The cold, rolling touch of ocean waves beneath her, the blast of a heated updraft pushing her upward, or even the immovable presence of a mountain splitting her apart. These were the sensations that made up Kagura's world now: coldness and warmth, moisture and aridity, solidity and intangibility. Through them, the world became a different (but vaguely recognizable) outline. She knew where things were, their shape, and their temperature, even though she could not see or feel them.
Sometimes she would pass him on her journey. Her path was random; she simply went where the current carried her. Running into him was always a pleasant surprise. Her essence would sweep across his body, sift through his hair, and feel a jolt of excitable recognition before moving on. He was completely unaware of her visits, however, she liked to believe he sensed her presence somehow.
Time had no meaning in her state. Occasionally, she would note differences in once familiar places, but there was no passage for her, only movement. She didn't know (or care) that years had gone by until the day she slid past him and felt not a human girl accompanying him, but a shapely woman. Trepidation tainted her surprise as she slipped over the Pacific shore and onward.
Warmth surrounded her and whisked her away eastward. She skirted past vast mountains and engulfed massive stone structures to precise to be natural. Several violent storms pulled at her and she reveled in their chaotic rhythm. Eventually, she returned to land that she recognized from her former existence.
Kagura both dreaded and anticipated the inevitable. Even so, shock filled her when she wrapped around his familiar figure, only to wisp over the woman and a rambunctious child running between them-
She knew it would happen someday, still, she chose to ignore the possibility. In the end, her foolishness only delayed the grief. Kagura found herself wishing for a physical body once more, to be able to feel the catharsis of a good cry.

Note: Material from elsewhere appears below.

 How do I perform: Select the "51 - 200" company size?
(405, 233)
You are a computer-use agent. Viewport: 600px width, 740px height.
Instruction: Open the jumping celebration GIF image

That outlet was forever beyond her state.
Frustrated at her inability, Kagura struggled against the jet stream for the first time. She jerked and spun wildly out of control. Pressure built up around her, spinning with her until they coalesced into a formidable mass. The sea surged beneath as Kagura laughed, a chilling howl she sensed but could not hear.
Then, they hit land. She whistled giddily as her waves crashed beyond their beaches, as great houses and mighty tree trunks collapsed in the wake of her rage. Incorporeal fingers snatched any life they could: earth, plant, animal, human. She did not discriminate. She flung their physical bodies away to chance and fate.
But, as always, the lightening charge around her eventually dissipated. Sheets of chill rain dampened to a drizzle mist. Kagura's momentum slowed as her anger dispersed, until she drifted gently through the atmosphere, idly pushing fluff clouds forward. She knew she would come across them again (the mismatched family), but no longer anticipated or dreaded the moment.
Because she was the wind; and like life, the wind always moves onward.